_WRITTEN PROBLEM_. Rename "computer-use agent" to "screen-control agent" throughout the records below, keeping every other character unchanged.

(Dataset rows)
-- begin --
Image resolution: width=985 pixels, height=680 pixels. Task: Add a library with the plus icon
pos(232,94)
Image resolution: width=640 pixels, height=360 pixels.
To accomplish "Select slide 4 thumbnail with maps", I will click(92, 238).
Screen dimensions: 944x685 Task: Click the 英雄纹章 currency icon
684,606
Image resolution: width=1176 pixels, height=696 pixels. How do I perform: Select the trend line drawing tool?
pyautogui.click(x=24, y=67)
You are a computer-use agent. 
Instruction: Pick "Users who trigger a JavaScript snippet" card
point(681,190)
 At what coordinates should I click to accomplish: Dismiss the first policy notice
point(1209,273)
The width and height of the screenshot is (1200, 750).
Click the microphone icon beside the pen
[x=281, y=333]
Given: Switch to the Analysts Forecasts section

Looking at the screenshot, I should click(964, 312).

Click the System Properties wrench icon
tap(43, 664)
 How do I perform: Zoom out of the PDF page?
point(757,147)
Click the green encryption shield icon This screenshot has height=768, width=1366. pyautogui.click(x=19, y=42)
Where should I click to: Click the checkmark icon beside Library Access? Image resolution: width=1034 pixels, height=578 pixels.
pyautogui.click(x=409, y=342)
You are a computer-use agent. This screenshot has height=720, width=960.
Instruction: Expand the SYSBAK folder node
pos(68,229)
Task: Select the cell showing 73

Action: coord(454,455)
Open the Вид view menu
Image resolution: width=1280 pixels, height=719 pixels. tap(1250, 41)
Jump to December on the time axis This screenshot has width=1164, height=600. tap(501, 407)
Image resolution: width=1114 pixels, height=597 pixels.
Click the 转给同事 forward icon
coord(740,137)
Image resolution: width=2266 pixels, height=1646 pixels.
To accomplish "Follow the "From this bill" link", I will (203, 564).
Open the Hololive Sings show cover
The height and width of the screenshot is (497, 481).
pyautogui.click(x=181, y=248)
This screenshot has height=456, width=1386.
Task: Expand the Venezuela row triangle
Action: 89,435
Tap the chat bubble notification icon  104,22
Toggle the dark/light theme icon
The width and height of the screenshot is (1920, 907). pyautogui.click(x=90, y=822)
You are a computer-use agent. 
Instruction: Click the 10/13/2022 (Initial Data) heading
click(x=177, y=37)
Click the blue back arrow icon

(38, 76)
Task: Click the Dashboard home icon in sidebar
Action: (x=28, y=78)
-- end --
_ANSWER FOR THIS EXERCISE_.
Image resolution: width=985 pixels, height=680 pixels. Task: Add a library with the plus icon
pos(232,94)
Image resolution: width=640 pixels, height=360 pixels.
To accomplish "Select slide 4 thumbnail with maps", I will click(92, 238).
Screen dimensions: 944x685 Task: Click the 英雄纹章 currency icon
684,606
Image resolution: width=1176 pixels, height=696 pixels. How do I perform: Select the trend line drawing tool?
pyautogui.click(x=24, y=67)
You are a screen-control agent. 
Instruction: Pick "Users who trigger a JavaScript snippet" card
point(681,190)
 At what coordinates should I click to accomplish: Dismiss the first policy notice
point(1209,273)
The width and height of the screenshot is (1200, 750).
Click the microphone icon beside the pen
[x=281, y=333]
Given: Switch to the Analysts Forecasts section

Looking at the screenshot, I should click(964, 312).

Click the System Properties wrench icon
tap(43, 664)
 How do I perform: Zoom out of the PDF page?
point(757,147)
Click the green encryption shield icon This screenshot has height=768, width=1366. pyautogui.click(x=19, y=42)
Where should I click to: Click the checkmark icon beside Library Access? Image resolution: width=1034 pixels, height=578 pixels.
pyautogui.click(x=409, y=342)
You are a screen-control agent. This screenshot has height=720, width=960.
Instruction: Expand the SYSBAK folder node
pos(68,229)
Task: Select the cell showing 73

Action: coord(454,455)
Open the Вид view menu
Image resolution: width=1280 pixels, height=719 pixels. tap(1250, 41)
Jump to December on the time axis This screenshot has width=1164, height=600. tap(501, 407)
Image resolution: width=1114 pixels, height=597 pixels.
Click the 转给同事 forward icon
coord(740,137)
Image resolution: width=2266 pixels, height=1646 pixels.
To accomplish "Follow the "From this bill" link", I will (203, 564).
Open the Hololive Sings show cover
The height and width of the screenshot is (497, 481).
pyautogui.click(x=181, y=248)
This screenshot has height=456, width=1386.
Task: Expand the Venezuela row triangle
Action: 89,435
Tap the chat bubble notification icon  104,22
Toggle the dark/light theme icon
The width and height of the screenshot is (1920, 907). pyautogui.click(x=90, y=822)
You are a screen-control agent. 
Instruction: Click the 10/13/2022 (Initial Data) heading
click(x=177, y=37)
Click the blue back arrow icon

(38, 76)
Task: Click the Dashboard home icon in sidebar
Action: (x=28, y=78)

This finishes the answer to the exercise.